** Opening RECORDS block **
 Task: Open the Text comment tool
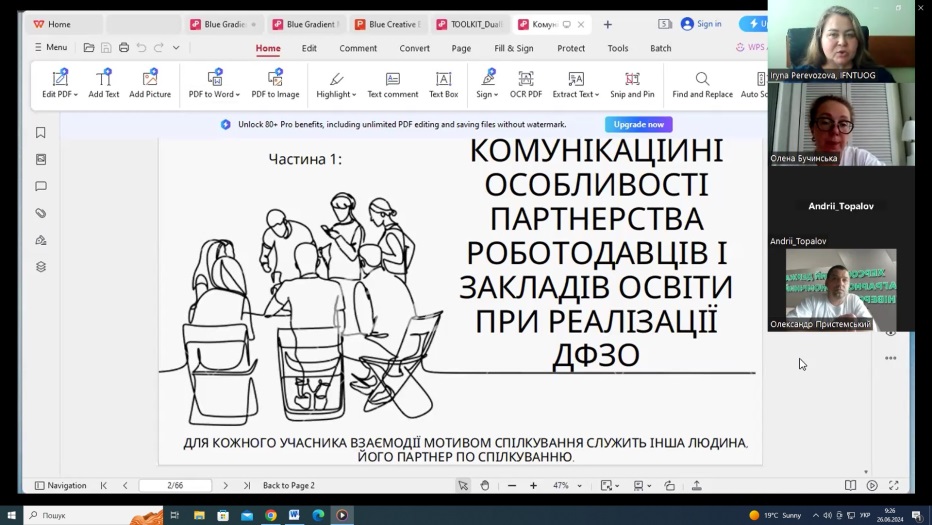click(x=392, y=83)
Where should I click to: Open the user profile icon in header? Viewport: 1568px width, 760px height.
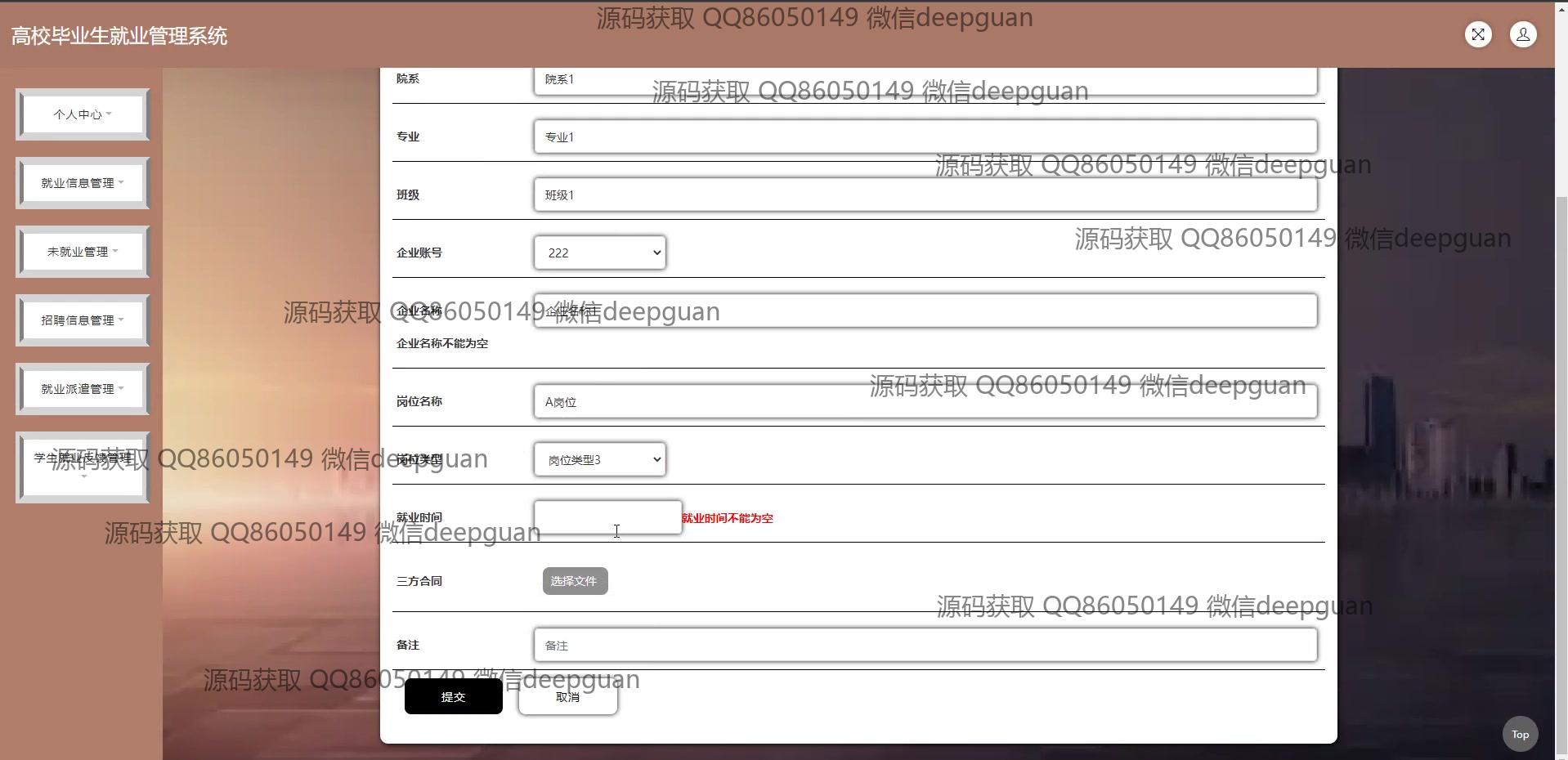(1522, 34)
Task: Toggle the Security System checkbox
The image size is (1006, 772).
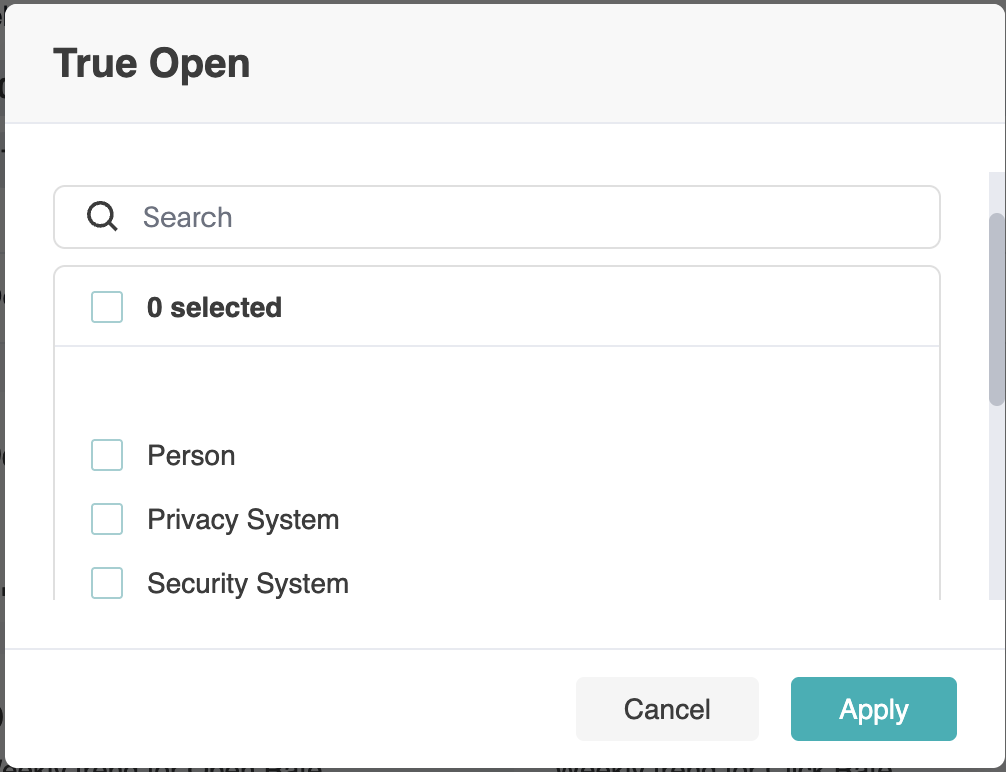Action: [107, 583]
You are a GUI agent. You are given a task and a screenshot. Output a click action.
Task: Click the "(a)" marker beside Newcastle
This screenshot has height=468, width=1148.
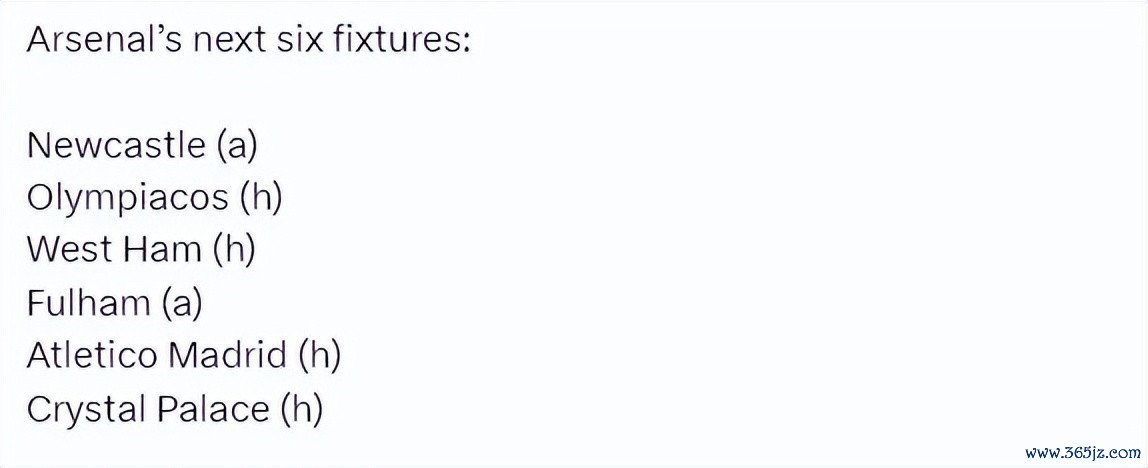236,146
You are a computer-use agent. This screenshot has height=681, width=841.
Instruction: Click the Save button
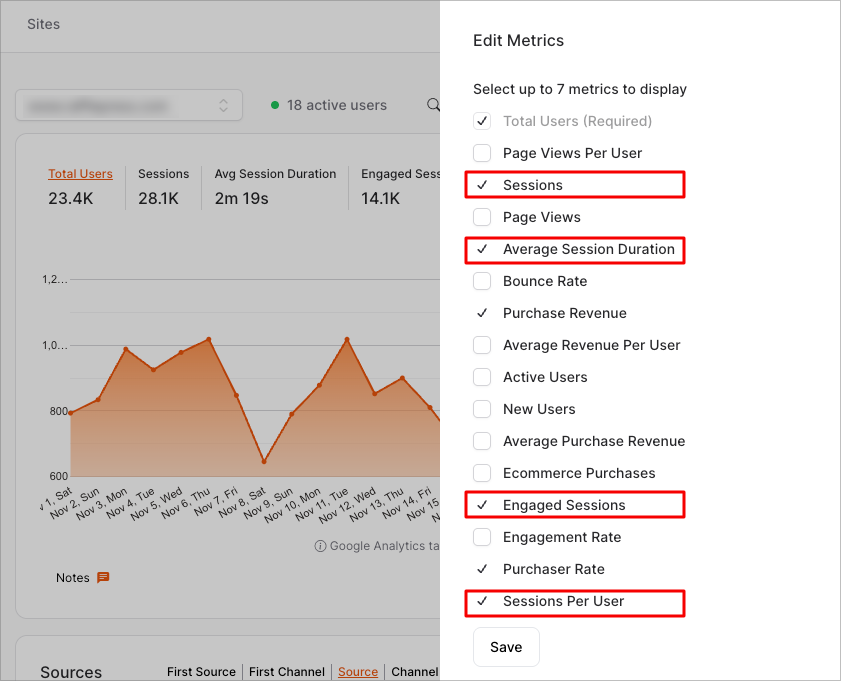point(506,647)
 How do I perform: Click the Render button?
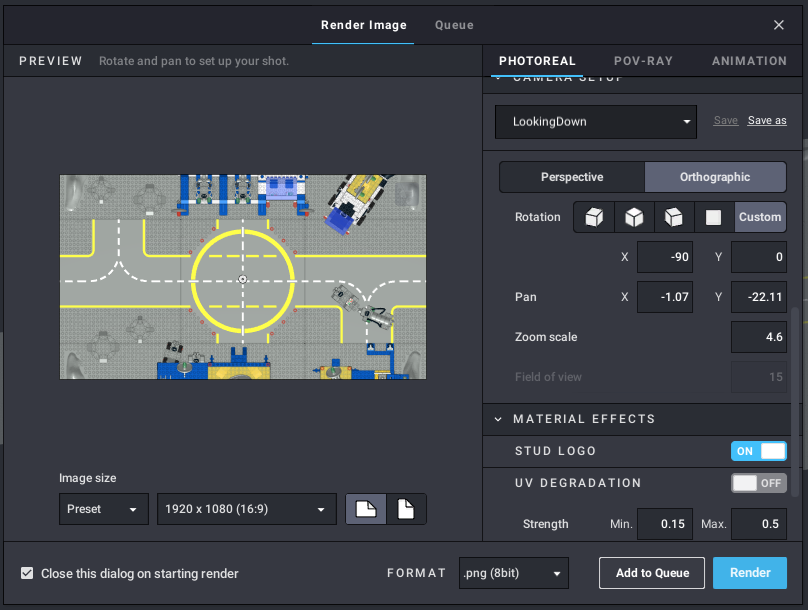[x=749, y=573]
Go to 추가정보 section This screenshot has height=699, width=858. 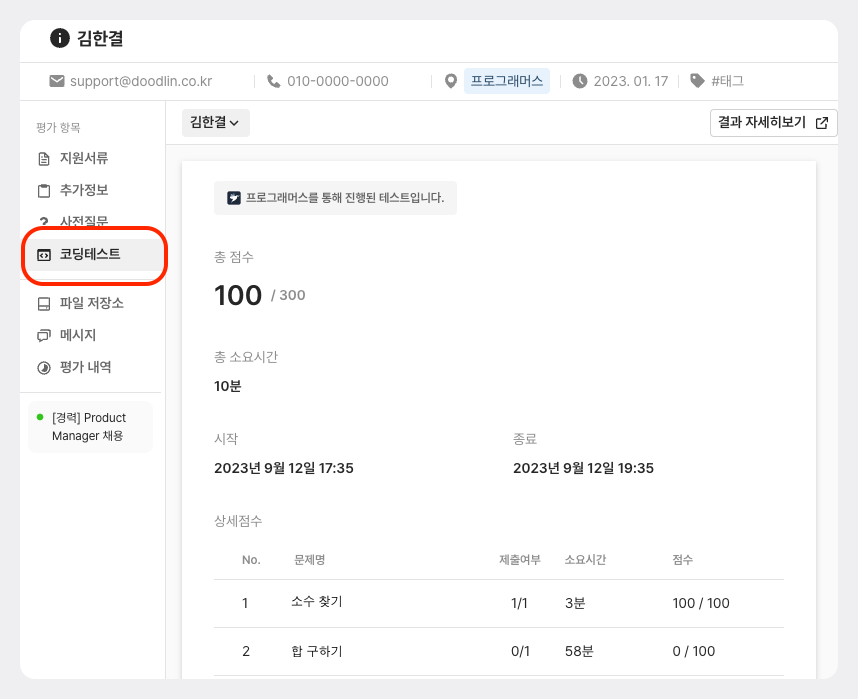[x=84, y=190]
** Closing RECORDS block **
## PROBLEM TO WORK ON
Exactly how many lines in the records above hold the string "agent"? Reply with that number only.

## REPLY TO THE TASK
2